(ORDO NEWS) — Earlier this year, astronomers discovered the ultimate monster galaxy.
Alkyoneus is a giant radio galaxy lurking about 3 billion light-years away and reaching 5 megaparsecs in space. It is 16.3 million light years long and is the largest known structure of galactic origin.
The discovery highlights our poor understanding of these colossi and what drives their incredible growth.
But it could provide a path to a better understanding not only of giant radio galaxies, but also of the intergalactic medium that drifts through the gaping voids of space.
Giant radio galaxies are another mystery in a universe full of mysteries. They consist of a host galaxy (a cluster of stars orbiting a galactic core containing a supermassive black hole) and colossal jets and lobes that erupt from the galactic center.
These jets and lobes, interacting with the intergalactic medium, act as a synchrotron to accelerate electrons, which produce radio emission.
We’re pretty sure we know what jets are producing: an active supermassive black hole at the center of a galaxy. We call a black hole “active” when it is eating (or “accreting”) material from the giant disk of material around it.
Not all of the material in the accretion disk turns into an active black hole, which inevitably ends up below the event horizon.
A small portion of it is somehow directed from the inner region of the accretion disk to the poles, where it is ejected into space in the form of jets of ionized plasma at a speed that is a significant percentage of the speed of light.
These jets can travel huge distances before turning into giant radio-emitting lobes.
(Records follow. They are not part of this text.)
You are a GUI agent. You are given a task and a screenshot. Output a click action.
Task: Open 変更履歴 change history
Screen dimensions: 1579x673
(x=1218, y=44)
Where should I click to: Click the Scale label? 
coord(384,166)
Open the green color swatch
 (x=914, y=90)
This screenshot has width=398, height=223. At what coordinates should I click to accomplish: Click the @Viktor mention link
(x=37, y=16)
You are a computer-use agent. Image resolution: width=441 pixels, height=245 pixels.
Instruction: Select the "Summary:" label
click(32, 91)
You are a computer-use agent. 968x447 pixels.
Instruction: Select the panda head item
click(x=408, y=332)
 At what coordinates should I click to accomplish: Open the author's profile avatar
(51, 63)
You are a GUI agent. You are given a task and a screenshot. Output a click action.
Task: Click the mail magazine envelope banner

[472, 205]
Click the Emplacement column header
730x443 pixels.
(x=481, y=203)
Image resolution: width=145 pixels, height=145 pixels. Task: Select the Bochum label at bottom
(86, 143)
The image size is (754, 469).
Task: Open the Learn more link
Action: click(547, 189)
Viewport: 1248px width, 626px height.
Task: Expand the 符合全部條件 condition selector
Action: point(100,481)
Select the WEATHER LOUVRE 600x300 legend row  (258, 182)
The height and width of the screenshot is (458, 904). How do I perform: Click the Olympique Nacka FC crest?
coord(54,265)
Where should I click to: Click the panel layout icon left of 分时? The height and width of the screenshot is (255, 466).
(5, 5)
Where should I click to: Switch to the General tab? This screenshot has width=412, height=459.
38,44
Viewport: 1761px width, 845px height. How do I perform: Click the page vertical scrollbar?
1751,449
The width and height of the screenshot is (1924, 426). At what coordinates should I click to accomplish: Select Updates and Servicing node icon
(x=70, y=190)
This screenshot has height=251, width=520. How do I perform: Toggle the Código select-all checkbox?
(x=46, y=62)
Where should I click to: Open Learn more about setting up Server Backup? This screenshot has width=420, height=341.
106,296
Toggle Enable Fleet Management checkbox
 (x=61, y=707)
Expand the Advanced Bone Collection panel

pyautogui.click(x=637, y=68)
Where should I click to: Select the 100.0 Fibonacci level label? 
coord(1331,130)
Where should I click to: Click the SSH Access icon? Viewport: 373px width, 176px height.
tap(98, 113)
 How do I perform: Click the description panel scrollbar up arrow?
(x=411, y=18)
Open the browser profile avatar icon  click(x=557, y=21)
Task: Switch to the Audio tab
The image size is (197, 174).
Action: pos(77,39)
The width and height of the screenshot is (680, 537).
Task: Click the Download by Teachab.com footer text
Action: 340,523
This is a completely normal process. Even the Milky Way has radio lobes. What we don’t really understand very well is why in some galaxies they grow to absolutely gigantic megaparsec scales.
They are called giant radio galaxies, and the most extreme examples may be the key to understanding what drives their growth.
“If there are characteristics of host galaxies that are an important reason for the growth of giant radio galaxies, then the largest giant radio galaxies probably have them,” the researchers, led by astronomer Martin Oey of the Leiden Observatory in the Netherlands, explained in a paper published in April this year. .
“Similarly, if there are certain large-scale environments that are very conducive to the growth of giant radio galaxies, then they probably host the largest giant radio galaxies.”
The team looked for these outliers in the collected data. using Low Frequency ARray (LOFAR) in Europe, an interferometric network of approximately 20,000 radio antennas distributed over 52 locations across Europe.
They reprocessed the data with a new pipeline, removing compact radio sources that could interfere with diffuse lobe detection and optical distortion correction.
The resulting images, they say, represent the most sensitive search ever made for radio galactic lobes. They then used the best pattern recognition tool available for target detection: their own eyes.
That’s how they found Alcyoneus, erupting from a galaxy a few billion light-years away.
“We found what in projection is the largest known structure created by a single galaxy, a giant radio galaxy with a predicted intrinsic length [of] 4.99 ± 0.04 megaparsecs. The true proper length is not less than… 5.04 ± 0.05 megaparsec.
After they measured the petals, the researchers used the Sloan Digital Sky Survey to try to understand the host galaxy.
They found that this fairly ordinary elliptical galaxy, embedded in a filament of the cosmic web, has a mass of about 240 billion solar masses and a supermassive black hole at its center, about 400 million solar masses.
Both of these parameters are actually at the low end for giant radio galaxies, which may provide some clues as to what is driving the increase in the ra fraction of dio.
“In addition to geometry, Alcyoneus and its host are suspiciously ordinary: the overall low-frequency luminosity density, stellar mass, and mass of the supermassive black hole are lower than those of medial giant radio galaxies,” the researchers wrote.
“Thus, very massive galaxies or central black holes are not necessary for growing large giants, and if the observed state is representative of the source during its lifetime, neither is high radio power.”
It is possible that Alcyoneus is located in a region of space with a lower than average density, which may contribute to its expansion, or that interaction with the cosmic web plays a role in the object’s growth.
Whatever is behind it, the researchers believe that Alcyoneus is still growing even bigger, far away in the darkness of space.